Written problem 1:
In the records, reproduce the part that opens with the line containing "The image size is (1920, 1030)." and closes with the line containing "Action: pos(180,30)", swapping "Toggle" for "Flip" and keeping everything else the same.

Passage to read:

That snub of Anthony Grant team may have spurred the SEC's coaches into action. Today, at the conference meetings in Destin, Florida, they elected to scrap the two-division format for basketball.
Per Wes Rucker of the Knoxville News-Sentinel, the vote was 11-1 with Mississippi State head coach Rick Stansbury likely the lone dissenter.
You'll see a single table for SEC play and a straight 1 through 12 format for the SEC this season, but not an expanded schedule. Since the 2011-12 SEC basketball schedule has already been generated, an expanded schedule won't come into effect until the 2012-13 campaign. The current 16-game slate will still be an option there, as will an 18-game format. Reports say a 22-game double round-robin is also a possibility, but don't believe it. Nearly every conference caps league play at 18 games, with the lone exception, the Atlantic Sun, playing 20.

Written problem 2:
Condense the paragraph of the SEC basketball passage that begins "You'll see a single table" into a short bulleted list that keeps its main facts.

[Item coordinate data]
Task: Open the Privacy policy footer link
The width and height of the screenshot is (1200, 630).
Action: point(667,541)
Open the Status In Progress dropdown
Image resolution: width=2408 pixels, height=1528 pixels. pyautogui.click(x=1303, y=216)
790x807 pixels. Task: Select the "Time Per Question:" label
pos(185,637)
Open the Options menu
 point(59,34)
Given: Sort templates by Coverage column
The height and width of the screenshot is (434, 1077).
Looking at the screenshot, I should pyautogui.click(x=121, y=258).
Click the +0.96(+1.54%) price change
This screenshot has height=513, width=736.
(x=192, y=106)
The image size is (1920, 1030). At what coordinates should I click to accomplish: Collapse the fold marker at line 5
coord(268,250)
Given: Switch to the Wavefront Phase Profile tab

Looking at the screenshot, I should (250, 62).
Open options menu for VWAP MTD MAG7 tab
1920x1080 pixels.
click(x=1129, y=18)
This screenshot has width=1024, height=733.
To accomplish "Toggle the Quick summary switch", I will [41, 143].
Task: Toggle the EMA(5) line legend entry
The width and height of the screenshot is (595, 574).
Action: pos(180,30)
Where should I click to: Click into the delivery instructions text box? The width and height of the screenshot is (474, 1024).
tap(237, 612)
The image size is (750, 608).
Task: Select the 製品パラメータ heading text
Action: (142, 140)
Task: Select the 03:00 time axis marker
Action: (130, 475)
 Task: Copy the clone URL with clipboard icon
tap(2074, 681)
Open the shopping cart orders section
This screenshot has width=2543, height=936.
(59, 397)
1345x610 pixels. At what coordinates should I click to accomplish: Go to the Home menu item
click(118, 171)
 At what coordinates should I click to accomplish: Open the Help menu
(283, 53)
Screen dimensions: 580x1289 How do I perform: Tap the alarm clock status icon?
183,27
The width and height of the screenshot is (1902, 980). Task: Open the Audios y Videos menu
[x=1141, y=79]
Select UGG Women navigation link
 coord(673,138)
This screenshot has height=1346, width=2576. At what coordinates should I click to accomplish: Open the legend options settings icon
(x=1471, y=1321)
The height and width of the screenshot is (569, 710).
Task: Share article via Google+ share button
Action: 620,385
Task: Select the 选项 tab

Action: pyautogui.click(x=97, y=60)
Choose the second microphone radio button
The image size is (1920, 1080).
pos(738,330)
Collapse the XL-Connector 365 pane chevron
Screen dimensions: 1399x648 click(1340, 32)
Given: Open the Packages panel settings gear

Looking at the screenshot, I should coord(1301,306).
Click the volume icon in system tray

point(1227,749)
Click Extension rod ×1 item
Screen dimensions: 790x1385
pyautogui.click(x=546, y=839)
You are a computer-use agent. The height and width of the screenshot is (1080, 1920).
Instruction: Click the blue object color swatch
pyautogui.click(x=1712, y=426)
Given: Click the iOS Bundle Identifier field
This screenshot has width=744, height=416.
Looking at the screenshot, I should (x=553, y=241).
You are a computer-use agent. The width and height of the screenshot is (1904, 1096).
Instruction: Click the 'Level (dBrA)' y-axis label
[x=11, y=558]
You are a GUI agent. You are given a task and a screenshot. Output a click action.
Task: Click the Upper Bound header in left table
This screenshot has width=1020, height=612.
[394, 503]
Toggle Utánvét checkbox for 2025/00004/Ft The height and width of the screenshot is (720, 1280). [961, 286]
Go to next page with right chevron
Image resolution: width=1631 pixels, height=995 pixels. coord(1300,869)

Written reply 1:
The image size is (1920, 1030). At what coordinates should I click to accomplish: Collapse the fold marker at line 5
coord(268,250)
Given: Switch to the Wavefront Phase Profile tab

Looking at the screenshot, I should (250, 62).
Open options menu for VWAP MTD MAG7 tab
1920x1080 pixels.
click(x=1129, y=18)
This screenshot has width=1024, height=733.
To accomplish "Flip the Quick summary switch", I will [41, 143].
Task: Flip the EMA(5) line legend entry
The width and height of the screenshot is (595, 574).
Action: pos(180,30)

Written reply 2:
- This season, SEC play will use a single table and a straight 1 through 12 format, but the schedule will not expand.
- The 2011-12 schedule has already been generated, so an expanded schedule won't take effect until the 2012-13 campaign.
- For that season, the current 16-game slate and an 18-game format both remain options.
- A reported 22-game double round-robin is also mentioned as a possibility but is not to be believed.
- Nearly every conference caps league play at 18 games. The Atlantic Sun is the lone exception, playing 20.